A 54-year-old male lawyer was kidnapped on May 29 by separatist fighters in the Babanki region. Separatists locked him up for three days without food and threatened him with harm if he did not pay the ransom. Fortunately, he was released after a ransom payment of 1.1 million CFA. In the meantime, he continues to receive threats of harm. Separatists have also attacked a government high school in Weh and abducted five teachers and injured two students.
The government of Cameroon has condemned the abductions and said that the abduction of teachers is “very serious”. Bishop Bibi said the kidnappers violated the rights of children to an education and that they were not allowed to attend school. After a teacher was abducted, the children were scared to go to school. After the abduction, Bishop Bibi condemned the situation and said that the abductions were incompatible with the Catholic religion.

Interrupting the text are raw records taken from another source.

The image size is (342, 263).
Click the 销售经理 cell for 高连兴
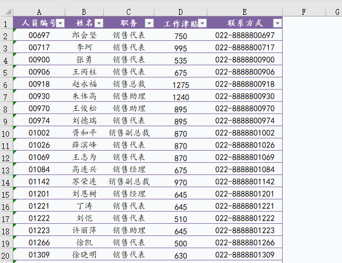[x=129, y=169]
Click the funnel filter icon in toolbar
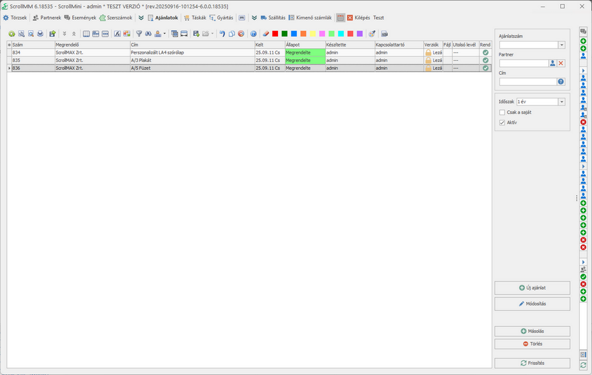The image size is (592, 375). [x=139, y=34]
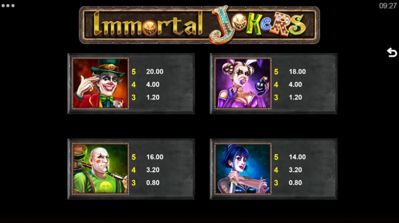Click the 1.20 payout for top hat joker
399x223 pixels.
pyautogui.click(x=153, y=97)
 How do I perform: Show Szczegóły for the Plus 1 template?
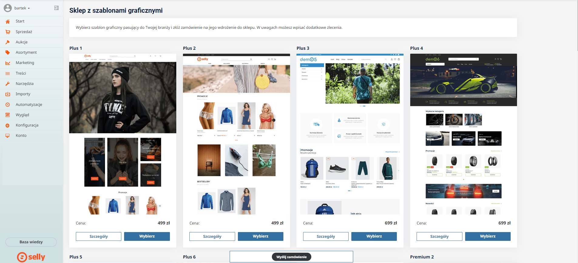[x=99, y=236]
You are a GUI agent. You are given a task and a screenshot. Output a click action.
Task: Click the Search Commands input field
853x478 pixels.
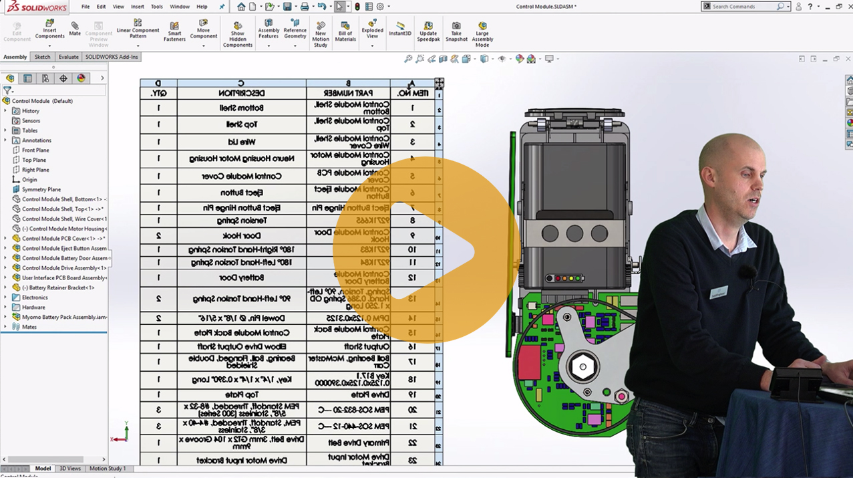pos(743,7)
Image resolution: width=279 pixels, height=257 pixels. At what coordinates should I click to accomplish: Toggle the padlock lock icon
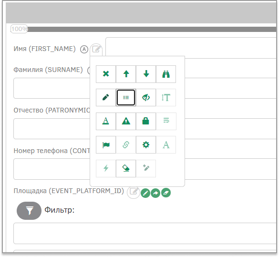click(x=146, y=121)

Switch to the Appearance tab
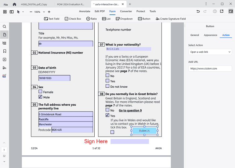(x=210, y=35)
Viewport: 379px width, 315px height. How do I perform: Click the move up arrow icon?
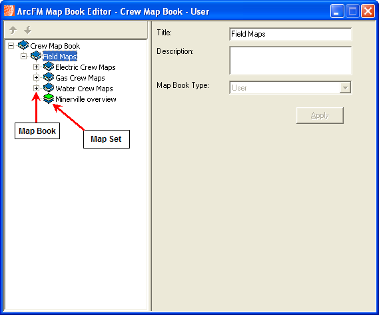click(13, 30)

Separatists threaten to beat 11 students
In Cameroon, separatist fighters have threatened to beat 11 school children. The attack took place in the village of Eka near the town of Widikum. Separatists in a military uniform were seen at the scene of the fire. The UC Berkeley Human Rights Center geolocated the school and Bellingcat confirmed the location. Separatist leaders have been criticized for abusing civilians.
The video of the incident quickly went viral on Cameroonian social media, accompanied by an ominous message. The man in the undershirt looks blankly at the ground as his interrogator begins a mock interrogation. The man had been on his way to Bamenda city, where he was scheduled to supervise an information technology exam. He tries to defend himself by saying he is not going to teach. The separatist interrogator compares the teacher to his brother’s heroism, which he did not do.
In February, separatists burned down a private school in the town of Nkambe in the north-western region. Hundreds of students and teachers were forced out of school. The government’s harsh response to the school boycott and repressive stance towards separatists has jeopardized the children’s right to a safe education. However, some Cameroonian authorities have made efforts to address the issue and have endorsed the Safe Schools Declaration.